Вот в чем заключалась правда. В одном из подразделений греческой пехоты уже в течение двух недель полевые кухни вовсе не готовили горячей пищи: начальство разворовало все продукты и продало их на «черном» рынке. Один из рядовых солдат по этому поводу выразил всеобщее неудовольствие. Присутствовавший при этом капрал и подоспевший на шум офицер на глазах у всего барака избили «бунтаря» так, что его пришлось отправить в госпиталь. Наутро капрал и офицер были в порту обнаружены убитыми.
Руководители большевистского подполья разрешили Котовскому обратиться в редакцию местных газет с письмом, в котором он с возмущением доказывал непричастность своей дружины к убийству в порту. И это письмо напечатано не было, но содержание его стало известным всей Одессе.
Сперва мы с Павлом были в кафе одни, потом сюда зашли двое молодых людей. Они разделись и оказались в шикарных, очень модных костюмах. Все в них было, как у обычных представителей «золотой молодежи» того времени. Только после того, как они уселись, спросив кофе и домино, я заметил, что задние карманы брюк у них оттопыривают крупнокалиберные пистолеты.
– Ну вот, – сказал удовлетворенно Павел, – охрана уже на месте. Значит, и сам скоро заявится…
За полчаса, что мы провели в кафе, Онищенко успел многое рассказать мне о Григории Ивановиче Котовском.
– Лет ему тридцать пять, – говорил Павел, – образование у него всего сельскохозяйственное училище, а развит он значительно больше этого. Читал, видать, много да, шатаясь по тюрьмам, с умными людьми встречался.
Я узнал, что, начав в Бессарабии в девятьсот пятом году террор против помещиков, сжигая их имения, экспроприируя ценности у богачей, Григорий Иванович все захваченное раздавал бедноте в городах и селах. Зимой девятьсот шестого года его выдал провокатор, он был арестован, бежал, снова был выдан полиции и арестован. В течение двух с половиной лет он просидел под следствием в николаевской каторжной тюрьме, потом приговорен был к двенадцати годам каторги.

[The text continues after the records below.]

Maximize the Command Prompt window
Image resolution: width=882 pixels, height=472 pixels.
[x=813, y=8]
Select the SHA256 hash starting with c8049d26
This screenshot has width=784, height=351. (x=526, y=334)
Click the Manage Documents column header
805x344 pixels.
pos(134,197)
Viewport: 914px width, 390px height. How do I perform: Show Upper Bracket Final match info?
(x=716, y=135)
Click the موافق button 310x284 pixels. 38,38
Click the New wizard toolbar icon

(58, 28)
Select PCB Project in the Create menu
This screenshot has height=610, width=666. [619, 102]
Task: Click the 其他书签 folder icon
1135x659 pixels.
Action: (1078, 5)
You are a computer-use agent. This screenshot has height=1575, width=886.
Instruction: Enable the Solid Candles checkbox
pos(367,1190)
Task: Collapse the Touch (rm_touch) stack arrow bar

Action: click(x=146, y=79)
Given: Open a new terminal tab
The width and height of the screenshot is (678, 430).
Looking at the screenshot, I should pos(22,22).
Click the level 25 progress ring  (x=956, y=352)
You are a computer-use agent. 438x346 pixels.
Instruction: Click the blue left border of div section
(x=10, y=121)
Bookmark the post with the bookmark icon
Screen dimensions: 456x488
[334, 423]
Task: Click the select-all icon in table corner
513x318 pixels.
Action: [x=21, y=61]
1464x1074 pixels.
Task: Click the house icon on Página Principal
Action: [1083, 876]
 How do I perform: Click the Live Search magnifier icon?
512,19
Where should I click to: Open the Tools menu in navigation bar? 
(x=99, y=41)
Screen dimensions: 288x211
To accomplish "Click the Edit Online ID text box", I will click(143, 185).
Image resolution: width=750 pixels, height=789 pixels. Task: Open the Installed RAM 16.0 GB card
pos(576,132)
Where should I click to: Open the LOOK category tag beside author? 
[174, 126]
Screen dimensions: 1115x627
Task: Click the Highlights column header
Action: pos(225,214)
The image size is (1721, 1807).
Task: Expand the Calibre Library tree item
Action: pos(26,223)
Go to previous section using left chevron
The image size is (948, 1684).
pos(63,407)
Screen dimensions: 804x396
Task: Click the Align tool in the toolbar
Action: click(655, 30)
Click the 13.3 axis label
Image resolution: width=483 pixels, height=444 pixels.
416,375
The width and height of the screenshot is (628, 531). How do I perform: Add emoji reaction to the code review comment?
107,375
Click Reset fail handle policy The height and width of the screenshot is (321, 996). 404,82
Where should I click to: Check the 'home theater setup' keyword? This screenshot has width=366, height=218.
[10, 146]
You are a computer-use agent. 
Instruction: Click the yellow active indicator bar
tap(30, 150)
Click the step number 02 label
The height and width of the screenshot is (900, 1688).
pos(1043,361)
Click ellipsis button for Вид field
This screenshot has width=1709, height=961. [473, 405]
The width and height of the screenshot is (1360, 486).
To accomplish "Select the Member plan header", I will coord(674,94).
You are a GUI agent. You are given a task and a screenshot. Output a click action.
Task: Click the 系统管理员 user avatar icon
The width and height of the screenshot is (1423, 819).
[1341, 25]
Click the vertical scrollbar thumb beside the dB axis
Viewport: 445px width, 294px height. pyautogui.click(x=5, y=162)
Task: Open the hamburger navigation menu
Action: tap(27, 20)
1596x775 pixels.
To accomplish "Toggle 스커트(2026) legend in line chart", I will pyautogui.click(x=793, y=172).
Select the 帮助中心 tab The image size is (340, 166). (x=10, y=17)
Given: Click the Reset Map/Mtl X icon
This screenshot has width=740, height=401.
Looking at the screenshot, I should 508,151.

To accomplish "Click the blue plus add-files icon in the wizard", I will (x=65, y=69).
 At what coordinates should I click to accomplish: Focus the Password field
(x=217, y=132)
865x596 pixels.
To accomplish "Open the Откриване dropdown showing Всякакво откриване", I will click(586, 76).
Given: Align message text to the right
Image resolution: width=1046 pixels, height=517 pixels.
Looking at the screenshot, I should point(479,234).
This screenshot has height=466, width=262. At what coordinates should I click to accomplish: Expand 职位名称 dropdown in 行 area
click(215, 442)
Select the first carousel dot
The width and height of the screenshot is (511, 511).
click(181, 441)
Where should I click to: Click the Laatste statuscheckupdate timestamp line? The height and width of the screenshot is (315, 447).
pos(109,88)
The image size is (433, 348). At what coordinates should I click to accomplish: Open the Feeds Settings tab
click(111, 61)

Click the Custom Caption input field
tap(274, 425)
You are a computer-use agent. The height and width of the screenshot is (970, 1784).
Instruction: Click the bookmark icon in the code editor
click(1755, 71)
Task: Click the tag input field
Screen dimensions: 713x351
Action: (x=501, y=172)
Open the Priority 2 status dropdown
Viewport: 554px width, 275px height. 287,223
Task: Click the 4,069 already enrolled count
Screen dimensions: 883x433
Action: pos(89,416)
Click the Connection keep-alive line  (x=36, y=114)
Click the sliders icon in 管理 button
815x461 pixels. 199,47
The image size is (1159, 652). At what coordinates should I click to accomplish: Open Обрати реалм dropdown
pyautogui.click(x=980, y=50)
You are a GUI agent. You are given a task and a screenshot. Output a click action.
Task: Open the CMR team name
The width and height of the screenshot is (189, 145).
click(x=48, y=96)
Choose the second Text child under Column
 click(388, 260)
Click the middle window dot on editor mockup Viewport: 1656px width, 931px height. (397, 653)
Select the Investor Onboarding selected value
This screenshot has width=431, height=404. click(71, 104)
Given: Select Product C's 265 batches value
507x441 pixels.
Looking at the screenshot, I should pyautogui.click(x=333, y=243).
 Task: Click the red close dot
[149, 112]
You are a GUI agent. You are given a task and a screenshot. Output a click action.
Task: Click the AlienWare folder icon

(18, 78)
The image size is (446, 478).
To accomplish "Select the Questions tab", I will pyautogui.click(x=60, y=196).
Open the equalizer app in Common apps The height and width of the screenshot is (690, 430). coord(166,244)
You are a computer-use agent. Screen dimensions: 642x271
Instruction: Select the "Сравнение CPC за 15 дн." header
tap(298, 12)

Я обратил внимание, с каким искренним восхищением Павел говорил о мужественной борьбе Котовского с царскими властями. Онищенко, рябоватый, белобрысый матрос с открытым лицом и ласковыми, лучистыми голубыми глазами, председатель подпольного ревкома, сам ежесекундно рискующий жизнью, преклонялся перед беззаветной преданностью Котовского делу революции.
Я узнал, что после приговора, пройдя через несколько каторжных тюрем, Котовский в конце двенадцатого года был водворен на Нерчинскую каторгу в Восточной Сибири. Отсюда он бежал уже зимой тринадцатого года. Началась нелегальная жизнь, долгие скитания, поиски работы, эпизодическая помощь политического Красного Креста, подложные паспорта…
Наконец летом четырнадцатого года Котовский добрался до родной Бессарабии и с головой окунулся в прежнюю боевую деятельность. На ноги была поставлена вся полиция. Ранней весной шестнадцатого года жандармерия и конные стражники – всего около трехсот человек – окружили имение, где Котовский служил по подложному паспорту. Он оказал отчаянное сопротивление, но силы были неравные: с простреленной грудью Григорий Иванович был закован в кандалы и отправлен для суда я следствия в одесскую тюрьму. На этот раз военный, суд приговорил его к смертной казни через повешение…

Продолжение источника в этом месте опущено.